GIVEN PROBLEM:
Reproduce the passage of the bounded arithmetic text from "We employ such" to "modern complexity theory." verbatim.

TEXT EXCERPT:

We employ such results to investigate the (un)provability of
non-uniform circuit upper bounds (e.g., Is NP contained in SIZE[n^3]?)
in theories of bounded arithmetic. Some questions of this form have been
addressed in recent papers of Krajicek-Oliveira (2017), Muller-Bydzovsky
(2020), and Bydzovsky-Krajicek-Oliveira (2020) via a mixture of
techniques from proof theory, complexity theory, and model theory. In
contrast, by extracting computational information from proofs via a
direct translation to LEARN-uniformity, we establish robust
unprovability theorems that unify, simplify, and extend nearly all
previous results. In addition, our lower bounds against randomized
LEARN-uniformity yield unprovability results for theories augmented with
the dual weak pigeonhole principle, such as APC^1 (Jerabek, 2007), which
is known to formalize a large fragment of modern complexity theory.
Finally, we make precise potential limitations of theories of bounded
arithmetic such as PV (Cook, 1975) and Jerabek's theory APC^1, by
showing unconditionally that these theories cannot prove statements like
"NP is not contained in BPP, and NP is contained in ioP/poly", i.e.,
that NP is uniformly "hard" but non-uniformly "easy" on infinitely many
input lengths. In other words, if we live in such a complexity world,
then this cannot be established feasibly.

DATA SEGMENT:

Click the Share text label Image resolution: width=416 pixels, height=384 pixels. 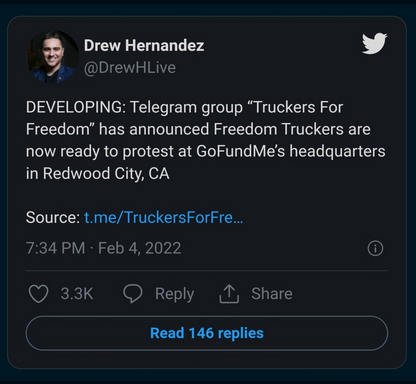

SOLUTION TO THE PROBLEM:
We employ such results to investigate the (un)provability of
non-uniform circuit upper bounds (e.g., Is NP contained in SIZE[n^3]?)
in theories of bounded arithmetic. Some questions of this form have been
addressed in recent papers of Krajicek-Oliveira (2017), Muller-Bydzovsky
(2020), and Bydzovsky-Krajicek-Oliveira (2020) via a mixture of
techniques from proof theory, complexity theory, and model theory. In
contrast, by extracting computational information from proofs via a
direct translation to LEARN-uniformity, we establish robust
unprovability theorems that unify, simplify, and extend nearly all
previous results. In addition, our lower bounds against randomized
LEARN-uniformity yield unprovability results for theories augmented with
the dual weak pigeonhole principle, such as APC^1 (Jerabek, 2007), which
is known to formalize a large fragment of modern complexity theory.